═══ Task material

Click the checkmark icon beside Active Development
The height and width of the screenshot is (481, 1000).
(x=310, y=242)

══════
═══ Task material

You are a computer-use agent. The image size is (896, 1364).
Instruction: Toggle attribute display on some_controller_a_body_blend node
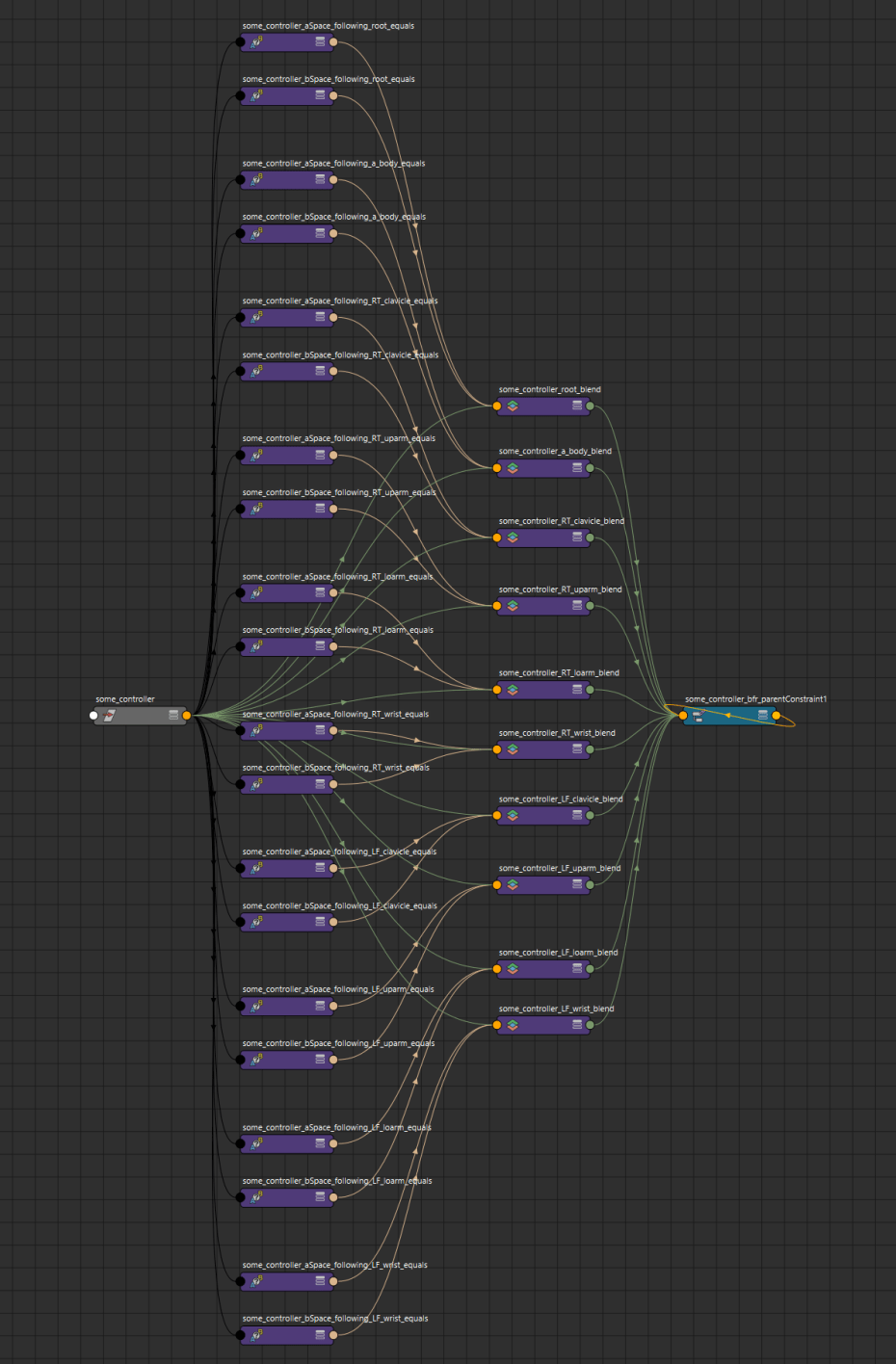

══════
═══ Task material

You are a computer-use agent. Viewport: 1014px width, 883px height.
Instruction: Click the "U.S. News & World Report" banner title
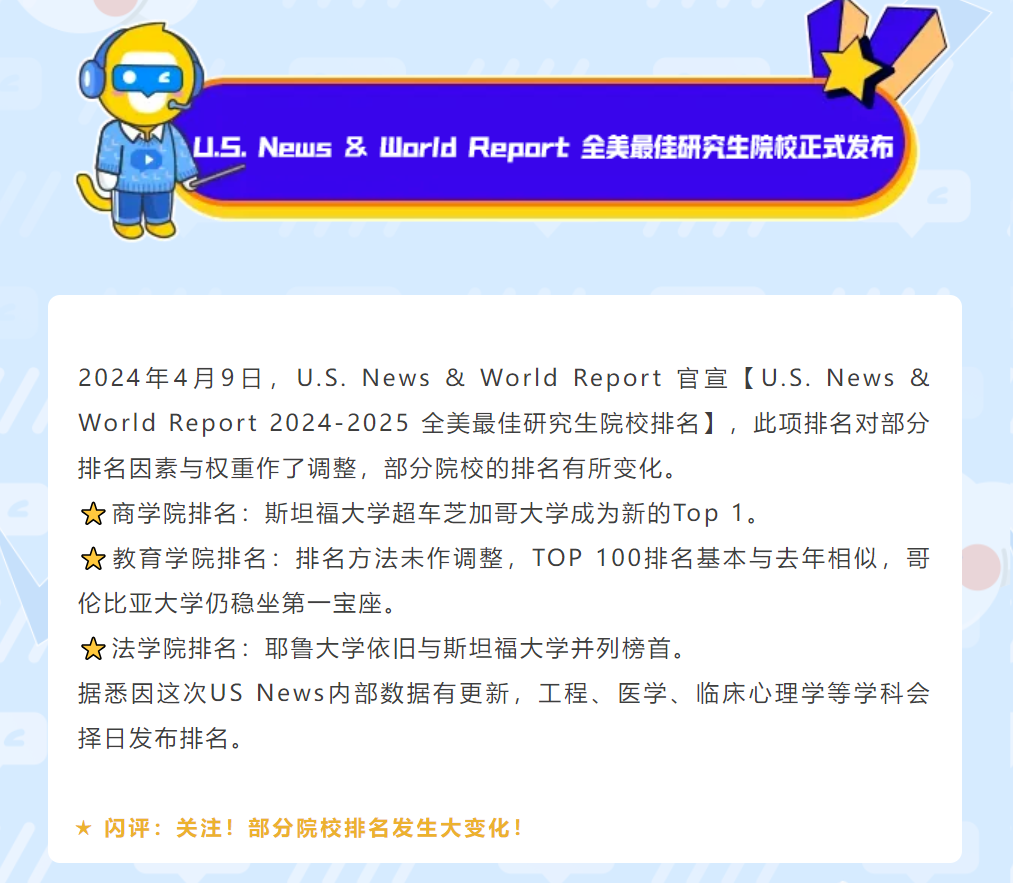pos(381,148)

══════

Aim of the exercise: Look through the data above. Copy every line with the string "computer" in it.

Reply:
You are a computer-use agent. The image size is (896, 1364).
You are a computer-use agent. Viewport: 1014px width, 883px height.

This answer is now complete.